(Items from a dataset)
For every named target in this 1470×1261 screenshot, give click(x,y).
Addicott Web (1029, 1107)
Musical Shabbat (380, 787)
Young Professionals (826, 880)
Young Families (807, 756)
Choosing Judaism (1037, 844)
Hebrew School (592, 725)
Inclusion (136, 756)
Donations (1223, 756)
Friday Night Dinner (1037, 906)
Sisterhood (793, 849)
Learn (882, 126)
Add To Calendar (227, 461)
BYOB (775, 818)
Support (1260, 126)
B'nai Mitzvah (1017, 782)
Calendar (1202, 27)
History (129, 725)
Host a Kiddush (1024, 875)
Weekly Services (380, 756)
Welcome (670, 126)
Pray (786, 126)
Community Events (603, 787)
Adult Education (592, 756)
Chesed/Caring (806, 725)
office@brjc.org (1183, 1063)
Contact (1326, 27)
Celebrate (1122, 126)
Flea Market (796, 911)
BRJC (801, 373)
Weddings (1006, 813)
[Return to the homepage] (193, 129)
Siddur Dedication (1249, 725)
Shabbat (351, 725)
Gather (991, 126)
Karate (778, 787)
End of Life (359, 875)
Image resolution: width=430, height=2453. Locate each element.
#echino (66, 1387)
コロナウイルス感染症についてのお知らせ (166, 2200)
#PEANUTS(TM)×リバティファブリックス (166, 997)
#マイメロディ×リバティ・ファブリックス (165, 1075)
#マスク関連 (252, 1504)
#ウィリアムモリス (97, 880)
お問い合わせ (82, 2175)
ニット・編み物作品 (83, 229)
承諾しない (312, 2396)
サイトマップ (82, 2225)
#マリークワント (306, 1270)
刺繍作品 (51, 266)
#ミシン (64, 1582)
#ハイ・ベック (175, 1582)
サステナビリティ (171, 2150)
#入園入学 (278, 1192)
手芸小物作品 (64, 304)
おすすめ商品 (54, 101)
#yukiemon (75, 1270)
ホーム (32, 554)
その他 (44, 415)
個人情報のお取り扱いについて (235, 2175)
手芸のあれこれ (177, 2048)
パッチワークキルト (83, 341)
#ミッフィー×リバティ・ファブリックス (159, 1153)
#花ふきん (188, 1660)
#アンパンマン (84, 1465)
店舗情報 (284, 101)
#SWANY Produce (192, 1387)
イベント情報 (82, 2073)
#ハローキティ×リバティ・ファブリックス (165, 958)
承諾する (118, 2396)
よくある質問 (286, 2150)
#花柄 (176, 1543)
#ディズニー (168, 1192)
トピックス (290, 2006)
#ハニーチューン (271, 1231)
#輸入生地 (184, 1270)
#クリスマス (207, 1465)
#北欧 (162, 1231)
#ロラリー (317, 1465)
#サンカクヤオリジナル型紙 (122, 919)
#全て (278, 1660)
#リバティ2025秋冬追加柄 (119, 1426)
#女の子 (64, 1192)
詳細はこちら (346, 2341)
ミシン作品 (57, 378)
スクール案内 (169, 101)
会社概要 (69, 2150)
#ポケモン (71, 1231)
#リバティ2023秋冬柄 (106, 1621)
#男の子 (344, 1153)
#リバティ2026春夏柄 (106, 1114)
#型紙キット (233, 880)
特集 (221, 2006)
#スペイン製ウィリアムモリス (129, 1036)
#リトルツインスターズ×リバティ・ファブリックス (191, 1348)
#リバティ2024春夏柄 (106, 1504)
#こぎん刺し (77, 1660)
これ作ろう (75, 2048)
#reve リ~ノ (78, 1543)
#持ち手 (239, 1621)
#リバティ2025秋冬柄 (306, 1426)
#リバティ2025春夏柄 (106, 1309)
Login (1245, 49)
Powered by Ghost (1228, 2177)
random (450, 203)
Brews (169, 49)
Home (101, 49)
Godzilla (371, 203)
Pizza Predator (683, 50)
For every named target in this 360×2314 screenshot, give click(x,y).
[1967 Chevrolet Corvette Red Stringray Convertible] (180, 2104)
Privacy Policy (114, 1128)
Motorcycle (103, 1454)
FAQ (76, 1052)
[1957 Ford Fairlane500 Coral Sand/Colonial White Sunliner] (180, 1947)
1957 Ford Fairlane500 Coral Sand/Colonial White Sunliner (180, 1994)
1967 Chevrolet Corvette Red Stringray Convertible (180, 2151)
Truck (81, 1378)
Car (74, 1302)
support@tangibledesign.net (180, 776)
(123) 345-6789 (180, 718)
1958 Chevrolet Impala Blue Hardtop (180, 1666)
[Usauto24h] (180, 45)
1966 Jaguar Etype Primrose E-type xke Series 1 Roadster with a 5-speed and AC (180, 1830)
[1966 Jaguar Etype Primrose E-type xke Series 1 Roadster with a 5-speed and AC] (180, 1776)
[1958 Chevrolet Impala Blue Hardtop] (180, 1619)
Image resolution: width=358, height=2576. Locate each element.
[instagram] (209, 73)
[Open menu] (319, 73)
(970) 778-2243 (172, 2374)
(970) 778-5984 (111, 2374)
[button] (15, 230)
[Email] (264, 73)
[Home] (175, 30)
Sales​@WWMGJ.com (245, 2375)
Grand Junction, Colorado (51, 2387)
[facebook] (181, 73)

* **Try it**
Select every line in the records above that contains the word "height".

* **Answer area**
Image resolution: width=430, height=2453. Locate each element.
Image resolution: width=358, height=2576. Locate each element.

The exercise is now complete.